3. A biosensor according to claim 2, wherein: the transmission mechanism comprises a transmission motor fixedly connected to the rear inner wall of the transmission cavity, the transmission motor is in power connection with a transmission driving shaft, the transmission driving shaft is fixedly connected with two transmission driving belt wheels, the transmission driven shaft is fixedly connected with a transmission driven belt wheel which is in transmission with the transmission driving belt wheels through a belt, a pressure cavity with a forward opening is arranged in the rear inner wall of the transmission cavity, a pressure block is in sliding connection with the pressure cavity, the rear end of the pressure block is fixedly connected with a pressure spring, the rear end of the pressure spring is fixedly connected with the rear inner wall of the pressure cavity, the rear inner wall of the pressure cavity is fixedly connected with a pneumatic pipe communicated with the detection cavity, a ring groove and a groove are arranged on the transmission driven shaft below, a second limiting cavity with an upward opening is arranged in the lower inner wall of the transmission cavity, the utility model discloses a compression chamber, including first stopper, second stopper front end fixedly connected with second spacing spring, second spacing spring front end with inner wall fixed connection before the spacing chamber of second, second stopper rear end fixedly connected with string, the string pierces through the spacing intracavity rear wall of second and first spacing intracavity left side inner wall with first stopper fixed connection, below fixedly connected with transmission line wheel on the transmission driven shaft, fixedly connected with stay cord on the transmission line wheel, the stay cord pierces through transmission intracavity lower inner wall and compression chamber rear inner wall with compression piece fixed connection.

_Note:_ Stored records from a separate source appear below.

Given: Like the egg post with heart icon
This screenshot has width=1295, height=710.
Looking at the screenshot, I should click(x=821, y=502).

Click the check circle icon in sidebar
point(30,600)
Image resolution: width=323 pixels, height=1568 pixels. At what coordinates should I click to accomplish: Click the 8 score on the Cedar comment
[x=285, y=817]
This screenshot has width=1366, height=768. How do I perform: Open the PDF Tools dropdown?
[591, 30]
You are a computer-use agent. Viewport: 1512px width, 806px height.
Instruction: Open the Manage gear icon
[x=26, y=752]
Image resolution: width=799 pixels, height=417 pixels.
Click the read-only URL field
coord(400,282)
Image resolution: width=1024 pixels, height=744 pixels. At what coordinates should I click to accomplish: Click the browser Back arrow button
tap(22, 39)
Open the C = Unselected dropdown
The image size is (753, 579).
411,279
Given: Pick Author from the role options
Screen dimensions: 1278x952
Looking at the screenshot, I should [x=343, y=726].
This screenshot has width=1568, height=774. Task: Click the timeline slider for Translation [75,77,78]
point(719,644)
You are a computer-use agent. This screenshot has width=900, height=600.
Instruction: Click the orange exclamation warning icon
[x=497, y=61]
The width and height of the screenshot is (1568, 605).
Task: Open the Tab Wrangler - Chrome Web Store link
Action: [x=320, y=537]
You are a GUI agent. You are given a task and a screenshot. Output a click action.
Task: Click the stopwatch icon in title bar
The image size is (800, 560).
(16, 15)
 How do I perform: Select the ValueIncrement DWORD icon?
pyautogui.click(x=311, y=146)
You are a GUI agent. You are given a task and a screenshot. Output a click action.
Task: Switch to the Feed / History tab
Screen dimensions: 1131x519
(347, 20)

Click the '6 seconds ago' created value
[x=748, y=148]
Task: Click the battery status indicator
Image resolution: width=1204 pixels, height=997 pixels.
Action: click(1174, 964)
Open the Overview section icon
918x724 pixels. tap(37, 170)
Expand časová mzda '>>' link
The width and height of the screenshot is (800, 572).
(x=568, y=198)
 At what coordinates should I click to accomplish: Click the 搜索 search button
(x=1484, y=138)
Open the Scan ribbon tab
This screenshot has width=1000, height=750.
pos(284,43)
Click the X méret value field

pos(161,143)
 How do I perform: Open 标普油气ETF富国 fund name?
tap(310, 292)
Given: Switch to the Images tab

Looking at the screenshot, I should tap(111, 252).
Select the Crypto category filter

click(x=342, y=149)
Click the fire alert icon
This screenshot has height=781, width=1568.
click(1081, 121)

4. A biosensor as claimed in claim 3 wherein: the power mechanism comprises a power motor fixedly connected to the rear inner wall of the power cavity, the power motor is in power connection with a power driving shaft, the power driving shaft is fixedly connected with a power driving belt wheel, the rear side wall of the power cavity is rotatably connected with a power driven shaft, the power driven shaft is provided with a clamping groove, the power driven shaft is fixedly connected with a power driven belt wheel in belt transmission with the power driving belt wheel and a sliding groove meshed with the rotating rack, the right inner wall of the power cavity is internally provided with a positioning cavity with a left opening, the positioning cavity is internally and slidably connected with a positioning block, the right end of the positioning block is fixedly connected with a pull wire and a positioning spring, the right end of the positioning spring is fixedly connected with the right inner wall of the positioning cavity, and the pull wire penetrates through the right inner wall of the positioning cavity and the right inner, the power driven shaft is fixedly connected with a cam, a power gear is arranged on the cam, a round ball is connected in the power gear in a sliding mode, a long line is fixedly connected to the round ball, penetrates through the right inner wall of the power cavity and the upper inner wall of the extension cavity, and is fixedly connected with the material conveying plate.

5. A biosensor according to claim 4, wherein: the elasticity of the first limiting spring is greater than that of the second limiting spring, and the elasticity of the positioning spring is less than that of the right clamping spring.